● **Task to complete**
Repeat exactly, please, the opening lines of the data below, through and including the line where "Given: Click the answer" sits.

Collected data entries
·····

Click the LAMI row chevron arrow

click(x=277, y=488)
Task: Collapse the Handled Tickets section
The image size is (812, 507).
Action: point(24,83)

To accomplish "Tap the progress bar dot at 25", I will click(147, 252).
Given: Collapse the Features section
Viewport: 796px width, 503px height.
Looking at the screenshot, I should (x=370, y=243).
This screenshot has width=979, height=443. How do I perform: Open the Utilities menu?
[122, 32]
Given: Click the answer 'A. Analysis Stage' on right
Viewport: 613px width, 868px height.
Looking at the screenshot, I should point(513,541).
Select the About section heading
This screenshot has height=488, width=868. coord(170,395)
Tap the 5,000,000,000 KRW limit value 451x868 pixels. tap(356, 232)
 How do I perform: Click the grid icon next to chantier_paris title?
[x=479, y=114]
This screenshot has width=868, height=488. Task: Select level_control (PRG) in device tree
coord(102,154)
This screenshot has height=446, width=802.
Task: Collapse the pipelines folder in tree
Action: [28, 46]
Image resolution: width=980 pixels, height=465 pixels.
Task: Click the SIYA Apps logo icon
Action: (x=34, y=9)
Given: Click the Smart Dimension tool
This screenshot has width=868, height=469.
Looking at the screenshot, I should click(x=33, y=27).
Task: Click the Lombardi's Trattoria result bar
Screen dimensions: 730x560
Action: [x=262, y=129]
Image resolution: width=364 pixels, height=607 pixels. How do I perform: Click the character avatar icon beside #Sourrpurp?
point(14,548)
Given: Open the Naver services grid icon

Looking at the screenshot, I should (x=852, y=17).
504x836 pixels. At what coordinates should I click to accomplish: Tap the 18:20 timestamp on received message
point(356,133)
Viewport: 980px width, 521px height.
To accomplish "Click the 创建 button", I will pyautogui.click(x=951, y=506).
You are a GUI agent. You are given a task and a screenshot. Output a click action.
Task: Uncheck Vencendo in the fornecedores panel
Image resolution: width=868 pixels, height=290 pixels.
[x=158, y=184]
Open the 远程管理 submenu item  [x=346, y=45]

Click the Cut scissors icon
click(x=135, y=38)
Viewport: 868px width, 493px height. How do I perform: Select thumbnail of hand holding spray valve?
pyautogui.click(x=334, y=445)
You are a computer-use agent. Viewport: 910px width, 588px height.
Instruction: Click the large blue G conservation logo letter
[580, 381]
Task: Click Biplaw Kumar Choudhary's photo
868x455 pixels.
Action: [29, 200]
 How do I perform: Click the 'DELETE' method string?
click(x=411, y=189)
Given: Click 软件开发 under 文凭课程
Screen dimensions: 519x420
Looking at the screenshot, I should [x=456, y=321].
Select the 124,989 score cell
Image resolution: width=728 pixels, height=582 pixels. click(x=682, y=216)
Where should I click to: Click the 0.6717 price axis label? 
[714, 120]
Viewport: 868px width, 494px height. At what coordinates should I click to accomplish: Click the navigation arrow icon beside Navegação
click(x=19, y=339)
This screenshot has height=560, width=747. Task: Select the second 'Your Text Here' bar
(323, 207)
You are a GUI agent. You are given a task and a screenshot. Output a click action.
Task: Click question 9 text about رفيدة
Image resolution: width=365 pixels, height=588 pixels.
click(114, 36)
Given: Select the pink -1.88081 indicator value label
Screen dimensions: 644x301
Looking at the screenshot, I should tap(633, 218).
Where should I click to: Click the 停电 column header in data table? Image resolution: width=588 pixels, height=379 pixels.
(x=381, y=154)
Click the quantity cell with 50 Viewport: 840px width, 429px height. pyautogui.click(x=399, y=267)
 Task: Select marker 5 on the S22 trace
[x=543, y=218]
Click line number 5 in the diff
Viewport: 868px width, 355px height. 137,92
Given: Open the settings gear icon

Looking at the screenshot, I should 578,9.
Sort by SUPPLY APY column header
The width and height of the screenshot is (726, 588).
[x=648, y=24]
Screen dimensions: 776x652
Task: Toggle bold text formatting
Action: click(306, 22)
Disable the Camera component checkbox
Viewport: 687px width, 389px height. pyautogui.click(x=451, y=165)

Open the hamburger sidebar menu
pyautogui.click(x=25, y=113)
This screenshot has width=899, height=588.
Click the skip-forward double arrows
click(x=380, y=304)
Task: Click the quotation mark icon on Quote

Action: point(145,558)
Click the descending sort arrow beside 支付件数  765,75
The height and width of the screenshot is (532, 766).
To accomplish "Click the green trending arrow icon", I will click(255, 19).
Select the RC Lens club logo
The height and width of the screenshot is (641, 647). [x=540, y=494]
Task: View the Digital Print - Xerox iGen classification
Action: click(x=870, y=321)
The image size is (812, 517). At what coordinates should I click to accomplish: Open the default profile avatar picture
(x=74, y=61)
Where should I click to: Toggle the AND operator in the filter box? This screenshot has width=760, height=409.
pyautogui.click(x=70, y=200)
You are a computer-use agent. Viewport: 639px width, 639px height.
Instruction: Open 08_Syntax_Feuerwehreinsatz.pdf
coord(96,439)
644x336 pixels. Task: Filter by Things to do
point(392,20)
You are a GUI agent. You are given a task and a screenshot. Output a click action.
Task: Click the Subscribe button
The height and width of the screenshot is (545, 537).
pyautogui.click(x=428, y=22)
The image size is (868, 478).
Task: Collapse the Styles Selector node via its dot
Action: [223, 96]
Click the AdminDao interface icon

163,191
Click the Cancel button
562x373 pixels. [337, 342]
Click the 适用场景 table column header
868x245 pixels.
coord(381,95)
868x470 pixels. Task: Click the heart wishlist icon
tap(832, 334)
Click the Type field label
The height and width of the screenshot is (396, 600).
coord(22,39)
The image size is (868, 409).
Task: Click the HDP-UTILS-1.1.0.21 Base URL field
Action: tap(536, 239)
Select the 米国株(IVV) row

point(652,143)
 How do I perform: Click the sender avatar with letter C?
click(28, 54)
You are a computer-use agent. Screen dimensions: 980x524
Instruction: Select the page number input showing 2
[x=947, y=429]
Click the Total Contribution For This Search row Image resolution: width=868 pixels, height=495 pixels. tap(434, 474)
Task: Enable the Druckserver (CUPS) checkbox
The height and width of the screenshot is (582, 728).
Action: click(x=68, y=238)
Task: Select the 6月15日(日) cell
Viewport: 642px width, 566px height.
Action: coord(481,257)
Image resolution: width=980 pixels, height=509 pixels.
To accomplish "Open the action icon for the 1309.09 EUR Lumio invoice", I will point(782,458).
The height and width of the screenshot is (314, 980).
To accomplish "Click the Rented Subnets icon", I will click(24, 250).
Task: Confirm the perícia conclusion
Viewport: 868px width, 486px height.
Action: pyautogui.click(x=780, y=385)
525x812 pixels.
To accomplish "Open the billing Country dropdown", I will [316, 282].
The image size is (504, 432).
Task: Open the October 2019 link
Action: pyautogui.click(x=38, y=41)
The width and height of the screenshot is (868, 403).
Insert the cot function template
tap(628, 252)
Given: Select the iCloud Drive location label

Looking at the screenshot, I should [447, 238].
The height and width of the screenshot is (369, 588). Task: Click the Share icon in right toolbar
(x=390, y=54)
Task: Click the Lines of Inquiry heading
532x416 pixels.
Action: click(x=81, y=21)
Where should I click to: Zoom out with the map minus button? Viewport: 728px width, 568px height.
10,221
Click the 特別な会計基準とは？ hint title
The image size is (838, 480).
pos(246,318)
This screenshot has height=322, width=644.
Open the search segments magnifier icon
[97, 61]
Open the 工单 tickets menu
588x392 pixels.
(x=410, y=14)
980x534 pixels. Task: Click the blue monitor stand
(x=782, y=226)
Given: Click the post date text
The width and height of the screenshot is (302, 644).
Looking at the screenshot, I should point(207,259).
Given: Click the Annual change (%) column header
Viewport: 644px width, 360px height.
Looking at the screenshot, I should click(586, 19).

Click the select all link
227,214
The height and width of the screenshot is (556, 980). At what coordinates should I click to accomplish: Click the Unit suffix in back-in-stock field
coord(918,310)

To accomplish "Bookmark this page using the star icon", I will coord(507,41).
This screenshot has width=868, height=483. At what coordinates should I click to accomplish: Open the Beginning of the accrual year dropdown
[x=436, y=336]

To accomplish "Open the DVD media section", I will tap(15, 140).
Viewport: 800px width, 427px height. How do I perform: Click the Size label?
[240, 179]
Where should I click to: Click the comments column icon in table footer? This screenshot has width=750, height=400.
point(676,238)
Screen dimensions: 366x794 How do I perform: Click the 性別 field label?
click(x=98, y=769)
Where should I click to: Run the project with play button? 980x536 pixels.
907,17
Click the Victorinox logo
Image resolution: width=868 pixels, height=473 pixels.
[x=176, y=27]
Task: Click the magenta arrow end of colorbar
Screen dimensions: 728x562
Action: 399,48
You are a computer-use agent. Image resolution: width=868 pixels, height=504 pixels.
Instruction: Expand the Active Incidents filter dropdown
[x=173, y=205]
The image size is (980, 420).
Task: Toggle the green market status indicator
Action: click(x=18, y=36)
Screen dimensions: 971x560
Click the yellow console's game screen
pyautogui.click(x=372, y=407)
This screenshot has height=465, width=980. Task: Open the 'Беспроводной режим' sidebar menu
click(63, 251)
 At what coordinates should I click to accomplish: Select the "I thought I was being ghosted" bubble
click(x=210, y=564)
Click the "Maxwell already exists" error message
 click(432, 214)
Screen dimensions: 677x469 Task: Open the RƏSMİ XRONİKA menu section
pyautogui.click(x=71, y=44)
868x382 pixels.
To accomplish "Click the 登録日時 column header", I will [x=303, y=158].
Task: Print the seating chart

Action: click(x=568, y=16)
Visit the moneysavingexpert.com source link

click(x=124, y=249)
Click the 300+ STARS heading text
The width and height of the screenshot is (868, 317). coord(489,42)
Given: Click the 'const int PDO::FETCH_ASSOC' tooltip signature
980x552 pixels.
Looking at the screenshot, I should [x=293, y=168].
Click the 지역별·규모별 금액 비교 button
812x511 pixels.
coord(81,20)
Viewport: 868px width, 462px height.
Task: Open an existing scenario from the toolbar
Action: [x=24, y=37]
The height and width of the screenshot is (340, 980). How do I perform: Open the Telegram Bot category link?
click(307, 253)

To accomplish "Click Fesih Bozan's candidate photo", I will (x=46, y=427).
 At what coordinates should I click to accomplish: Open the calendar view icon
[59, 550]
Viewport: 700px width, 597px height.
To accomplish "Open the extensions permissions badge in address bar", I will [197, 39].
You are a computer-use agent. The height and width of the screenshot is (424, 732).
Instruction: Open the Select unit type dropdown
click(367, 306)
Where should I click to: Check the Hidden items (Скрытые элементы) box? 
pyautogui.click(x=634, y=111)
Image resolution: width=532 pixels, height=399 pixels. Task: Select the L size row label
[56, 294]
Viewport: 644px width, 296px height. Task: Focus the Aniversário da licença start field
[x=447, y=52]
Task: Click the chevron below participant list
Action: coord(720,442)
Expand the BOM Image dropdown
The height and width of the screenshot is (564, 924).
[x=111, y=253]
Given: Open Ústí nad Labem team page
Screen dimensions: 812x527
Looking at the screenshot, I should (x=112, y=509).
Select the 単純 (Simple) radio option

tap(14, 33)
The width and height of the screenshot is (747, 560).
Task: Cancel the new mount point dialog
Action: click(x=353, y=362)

·····

● **Task solution**
Click the LAMI row chevron arrow

click(x=277, y=488)
Task: Collapse the Handled Tickets section
The image size is (812, 507).
Action: point(24,83)

To accomplish "Tap the progress bar dot at 25", I will click(147, 252).
Given: Collapse the Features section
Viewport: 796px width, 503px height.
Looking at the screenshot, I should (x=370, y=243).
This screenshot has width=979, height=443. How do I perform: Open the Utilities menu?
[122, 32]
Given: Click the answer 'A. Analysis Stage' on right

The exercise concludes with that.